Do you see CAR T-cell therapy gaining a more significant role in MCL? Will it eventually move into the frontline setting?
Right now, the label given to brexucabtagene autoleucel was very open, [encompassing] any relapsed/refractory patient [with MCL]. That is great not only for patients but for practicing physicians.
[Bringing CAR T-cell therapy to] the frontline setting will likely be investigated in the future, especially for high-risk patients with high MIPI [Mantle Cell Lymphoma International Prognostic Index] scores, TP53 mutations, blastoid variant MCL, or pleomorphic variant MCL. [These features] tend to [confer] worse outcomes. There are areas where using [CAR T-cell therapy] in the frontline setting is worth looking into.
It is completely up to the company whether they want to pursue it. Otherwise, it is going to be left to investigator-initiated trials, which are going to be difficult because of the cost associated with CAR T-cell therapy. Some centers may pursue using homegrown CAR T-cell therapy where the cost is much lower for some of these high-risk patients, but I hope the company will pursue such trials in the frontline setting.

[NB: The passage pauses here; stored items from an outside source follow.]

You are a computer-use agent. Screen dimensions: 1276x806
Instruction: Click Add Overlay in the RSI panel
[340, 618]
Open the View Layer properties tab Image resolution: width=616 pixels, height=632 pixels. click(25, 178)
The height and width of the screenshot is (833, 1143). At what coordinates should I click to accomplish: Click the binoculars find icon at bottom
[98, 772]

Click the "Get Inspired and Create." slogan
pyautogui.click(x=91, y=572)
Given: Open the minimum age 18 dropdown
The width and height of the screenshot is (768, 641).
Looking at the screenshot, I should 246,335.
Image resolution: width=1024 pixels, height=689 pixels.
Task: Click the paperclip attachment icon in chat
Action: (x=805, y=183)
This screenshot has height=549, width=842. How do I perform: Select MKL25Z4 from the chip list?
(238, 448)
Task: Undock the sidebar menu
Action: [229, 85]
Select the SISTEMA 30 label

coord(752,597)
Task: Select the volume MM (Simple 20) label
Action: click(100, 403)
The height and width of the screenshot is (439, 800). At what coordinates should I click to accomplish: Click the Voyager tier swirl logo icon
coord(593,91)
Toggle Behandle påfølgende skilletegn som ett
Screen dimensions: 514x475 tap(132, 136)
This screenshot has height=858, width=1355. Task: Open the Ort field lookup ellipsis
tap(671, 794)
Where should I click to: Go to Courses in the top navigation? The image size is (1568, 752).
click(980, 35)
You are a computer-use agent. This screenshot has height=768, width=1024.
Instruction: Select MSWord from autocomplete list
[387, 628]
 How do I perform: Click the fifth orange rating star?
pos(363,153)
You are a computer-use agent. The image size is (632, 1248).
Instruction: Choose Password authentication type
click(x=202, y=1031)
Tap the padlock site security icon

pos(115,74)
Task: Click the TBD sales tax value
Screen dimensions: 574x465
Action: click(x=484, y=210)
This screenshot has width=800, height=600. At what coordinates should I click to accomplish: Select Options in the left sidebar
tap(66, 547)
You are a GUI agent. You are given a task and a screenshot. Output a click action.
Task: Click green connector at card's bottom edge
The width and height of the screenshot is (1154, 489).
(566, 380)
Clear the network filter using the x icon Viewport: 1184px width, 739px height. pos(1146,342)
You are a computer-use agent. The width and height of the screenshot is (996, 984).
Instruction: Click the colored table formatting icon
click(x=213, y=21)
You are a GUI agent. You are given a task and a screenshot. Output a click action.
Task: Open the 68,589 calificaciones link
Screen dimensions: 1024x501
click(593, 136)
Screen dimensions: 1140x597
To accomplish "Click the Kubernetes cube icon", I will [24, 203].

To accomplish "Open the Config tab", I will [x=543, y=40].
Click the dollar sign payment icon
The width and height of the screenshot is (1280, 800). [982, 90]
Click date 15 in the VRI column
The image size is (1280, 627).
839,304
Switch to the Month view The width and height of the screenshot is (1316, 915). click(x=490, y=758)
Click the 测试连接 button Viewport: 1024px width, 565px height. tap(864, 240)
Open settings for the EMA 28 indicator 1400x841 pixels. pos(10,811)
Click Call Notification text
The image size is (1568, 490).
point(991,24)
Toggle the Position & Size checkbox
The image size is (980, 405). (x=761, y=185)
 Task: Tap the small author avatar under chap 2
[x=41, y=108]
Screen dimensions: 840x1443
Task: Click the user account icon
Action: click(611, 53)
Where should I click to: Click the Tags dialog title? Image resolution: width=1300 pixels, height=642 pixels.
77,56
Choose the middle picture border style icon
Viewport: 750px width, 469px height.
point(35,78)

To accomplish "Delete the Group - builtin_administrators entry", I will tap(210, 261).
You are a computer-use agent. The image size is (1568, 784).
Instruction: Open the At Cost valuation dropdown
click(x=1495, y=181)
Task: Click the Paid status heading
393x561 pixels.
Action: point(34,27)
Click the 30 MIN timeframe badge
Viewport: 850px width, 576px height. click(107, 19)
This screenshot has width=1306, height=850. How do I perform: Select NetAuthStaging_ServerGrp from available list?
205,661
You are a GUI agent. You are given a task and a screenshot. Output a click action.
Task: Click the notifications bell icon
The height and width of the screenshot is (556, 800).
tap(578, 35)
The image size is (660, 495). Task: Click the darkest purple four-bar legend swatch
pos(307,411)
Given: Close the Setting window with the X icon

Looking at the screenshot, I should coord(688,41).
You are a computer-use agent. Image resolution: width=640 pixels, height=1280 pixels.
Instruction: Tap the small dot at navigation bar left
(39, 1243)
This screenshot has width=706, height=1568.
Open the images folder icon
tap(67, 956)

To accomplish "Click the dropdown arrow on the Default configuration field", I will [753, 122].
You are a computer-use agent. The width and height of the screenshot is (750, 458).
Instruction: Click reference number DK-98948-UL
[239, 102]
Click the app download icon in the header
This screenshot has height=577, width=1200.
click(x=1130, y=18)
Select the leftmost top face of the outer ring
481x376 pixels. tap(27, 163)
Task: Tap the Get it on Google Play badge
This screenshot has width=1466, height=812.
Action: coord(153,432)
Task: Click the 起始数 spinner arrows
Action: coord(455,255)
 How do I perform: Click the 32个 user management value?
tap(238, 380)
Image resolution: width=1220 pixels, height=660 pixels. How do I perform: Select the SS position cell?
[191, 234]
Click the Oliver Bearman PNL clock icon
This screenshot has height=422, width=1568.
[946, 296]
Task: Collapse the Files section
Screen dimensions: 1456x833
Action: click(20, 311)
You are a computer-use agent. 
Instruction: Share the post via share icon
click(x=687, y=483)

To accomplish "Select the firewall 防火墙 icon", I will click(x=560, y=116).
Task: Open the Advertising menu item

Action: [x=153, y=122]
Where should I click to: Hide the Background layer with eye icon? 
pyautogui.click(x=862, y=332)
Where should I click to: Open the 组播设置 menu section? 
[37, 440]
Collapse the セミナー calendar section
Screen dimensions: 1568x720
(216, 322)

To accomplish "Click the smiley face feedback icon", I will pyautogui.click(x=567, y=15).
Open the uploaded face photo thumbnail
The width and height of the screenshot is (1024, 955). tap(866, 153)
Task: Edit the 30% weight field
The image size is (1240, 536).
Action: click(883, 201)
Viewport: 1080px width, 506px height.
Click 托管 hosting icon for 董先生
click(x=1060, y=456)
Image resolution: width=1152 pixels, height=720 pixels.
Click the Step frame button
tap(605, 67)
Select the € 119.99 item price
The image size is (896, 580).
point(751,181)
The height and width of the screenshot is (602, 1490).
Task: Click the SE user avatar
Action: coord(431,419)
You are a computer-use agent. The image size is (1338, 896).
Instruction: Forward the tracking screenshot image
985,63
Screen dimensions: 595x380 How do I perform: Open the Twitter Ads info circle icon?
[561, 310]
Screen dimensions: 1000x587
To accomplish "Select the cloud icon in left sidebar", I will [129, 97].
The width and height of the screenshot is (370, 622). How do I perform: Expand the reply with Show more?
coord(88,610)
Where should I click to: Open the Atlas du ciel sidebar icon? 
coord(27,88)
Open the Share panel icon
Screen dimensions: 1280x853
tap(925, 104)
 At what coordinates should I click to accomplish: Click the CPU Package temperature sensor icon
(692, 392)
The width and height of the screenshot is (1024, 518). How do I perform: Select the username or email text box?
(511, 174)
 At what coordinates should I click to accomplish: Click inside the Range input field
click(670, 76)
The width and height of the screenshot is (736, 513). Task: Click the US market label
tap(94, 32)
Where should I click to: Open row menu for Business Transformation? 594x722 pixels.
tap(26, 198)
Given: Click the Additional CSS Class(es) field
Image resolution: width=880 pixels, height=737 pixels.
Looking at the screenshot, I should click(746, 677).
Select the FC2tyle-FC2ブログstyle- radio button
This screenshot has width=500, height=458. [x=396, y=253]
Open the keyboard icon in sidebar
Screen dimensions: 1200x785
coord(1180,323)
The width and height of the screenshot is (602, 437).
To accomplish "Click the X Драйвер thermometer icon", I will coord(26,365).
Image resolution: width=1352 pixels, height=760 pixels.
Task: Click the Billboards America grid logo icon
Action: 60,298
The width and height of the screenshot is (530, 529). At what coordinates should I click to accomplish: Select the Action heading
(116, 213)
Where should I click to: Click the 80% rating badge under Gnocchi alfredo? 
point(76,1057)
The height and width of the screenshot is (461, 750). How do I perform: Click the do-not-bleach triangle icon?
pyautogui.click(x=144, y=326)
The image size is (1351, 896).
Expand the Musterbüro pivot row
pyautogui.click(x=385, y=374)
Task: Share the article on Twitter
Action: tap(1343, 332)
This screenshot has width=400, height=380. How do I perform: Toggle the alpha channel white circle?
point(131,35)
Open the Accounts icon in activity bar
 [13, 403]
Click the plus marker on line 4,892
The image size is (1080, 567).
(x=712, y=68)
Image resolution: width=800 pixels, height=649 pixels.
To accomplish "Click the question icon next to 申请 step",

What other regimens are potentially on the horizon in MCL and how could they best fit into the paradigm?
There are a lot of similarities between chronic lymphocytic leukemia [CLL] and MCL. A similar triplet strategy to ibrutinib, obinutuzumab, and venetoclax [(Venclexta) in CLL] is being looked at in frontline and relapsed/refractory MCL. That is incredibly exciting and could very well supplant typical [cytarabine]-based induction and transplant. We will need long-term follow-up, so we probably won’t know for many years.
Thankfully, with minimal residual disease [MRD], we will possibly be able to know much sooner, because if we can get a large percentage of patients into an MRD-negative state, that is a proxy for outcome. Again, we won’t know for probably about 10 years before we get that long-term follow-up, but we will have a good enough idea if we [should] use MRD as a surrogate end point.